Applications : stations d’épuration communales et industrielles, surveillance de l'eau potable, protection des eaux, installations industrielles, etc. Xylem distribue lui des sondes électrochimiques WTW : DurOx 325 pour ses appareils de poche et de terrain (Profiline et Multi 350i) et Cellox 325 (jusqu’à 20 m de profondeur), etc.
La sonde ammo::lyser par potentiométrie de s::can peut mesurer plusieurs paramètres : NH₃, NO₂, pH, potassium, chlorures. Les sondes de Kuntze Instruments, commercialisées par C2Plus, sont des capteurs potentiostatiques pour le chlore libre, le dioxyde de chlore et l’ozone dissous.
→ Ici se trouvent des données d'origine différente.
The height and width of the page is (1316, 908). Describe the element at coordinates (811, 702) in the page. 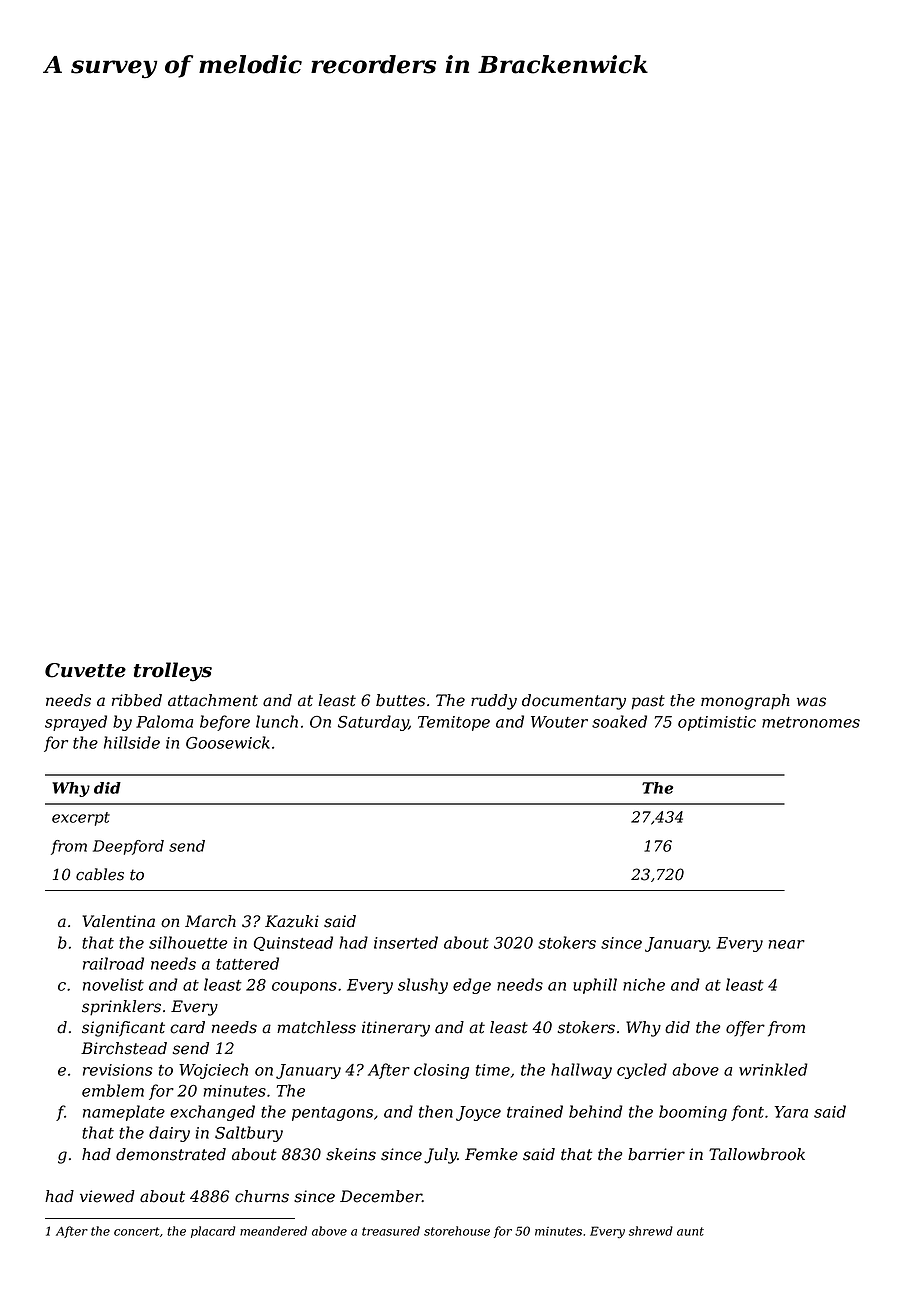

I see `was` at that location.
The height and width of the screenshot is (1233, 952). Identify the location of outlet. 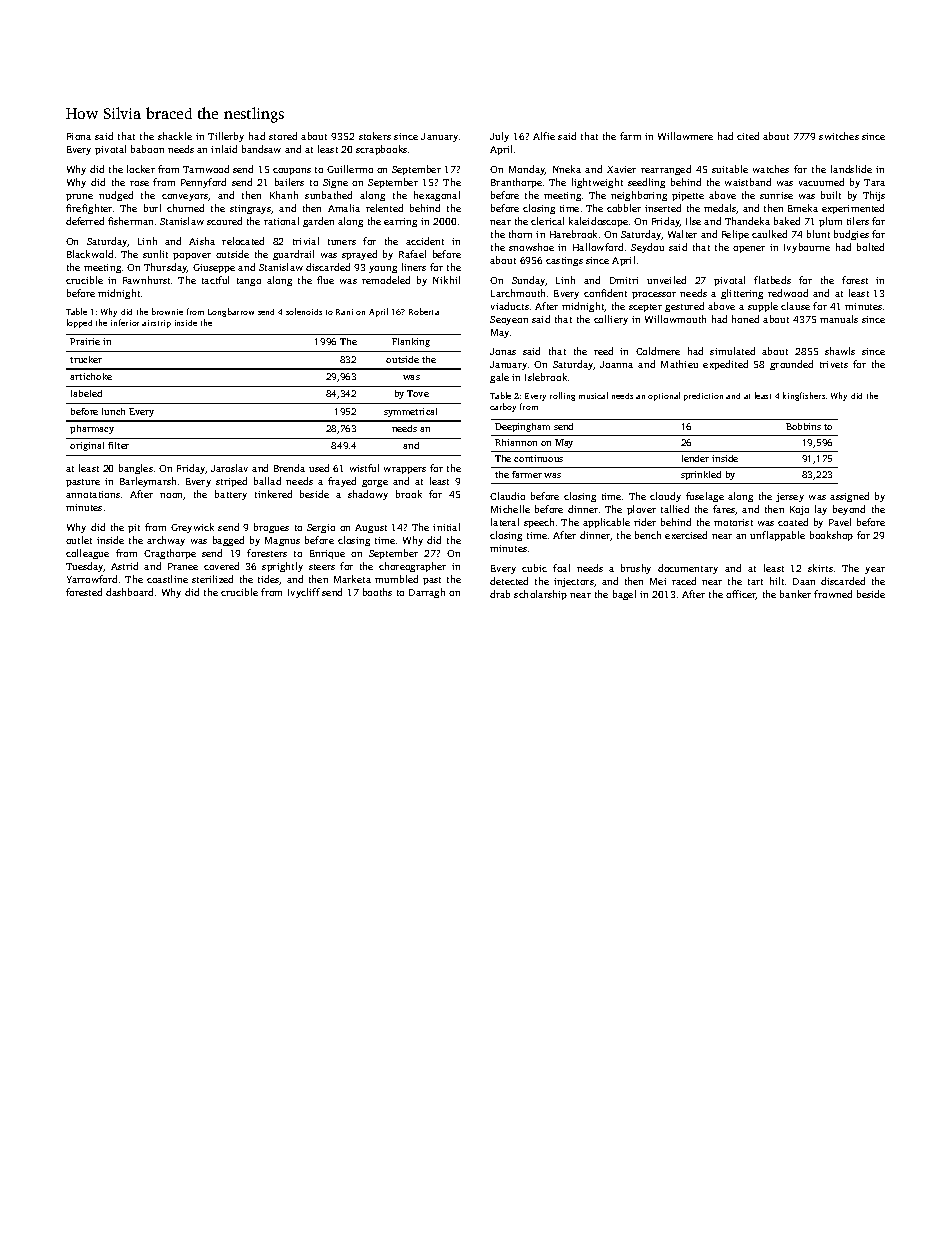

Quant à Krohne, il propose toujours sa sonde électrochimique Optisens ADO 2000 pour l’analyse des eaux usées.
Des sondes en constante évolution
Si les sondes électrochimiques restent dans la course, c’est aussi parce qu’elles sont en constante évolution. Et d’abord sur leur “talon d’Achille” par rapport aux sondes optiques : la maintenance. Ainsi, elles disposent aujourd’hui aussi de capuchons dévissables (intégrant l’électrolyte et la membrane), de quoi faciliter le remplacement de ces consommables sur site une fois usagés.
Chez Swan, la membrane est ainsi directement moulée au corps de la sonde sur Oxytrace QED et Oxysafe.
Autre évolution ces dernières années, l’intégration d’une électrode de garde pour réduire le temps de retour à l’équilibre. En effet, dans les cas où la concentration grimpe par exemple de 2 ppb à 50 ppb pour revenir ensuite à 2 ppb, il faut plusieurs heures pour voir disparaître l’oxygène de l’électrolyte. Pour les mesures de traces, l’électrode de garde est intéressante car elle va consommer l’oxygène résiduel en quelques secondes.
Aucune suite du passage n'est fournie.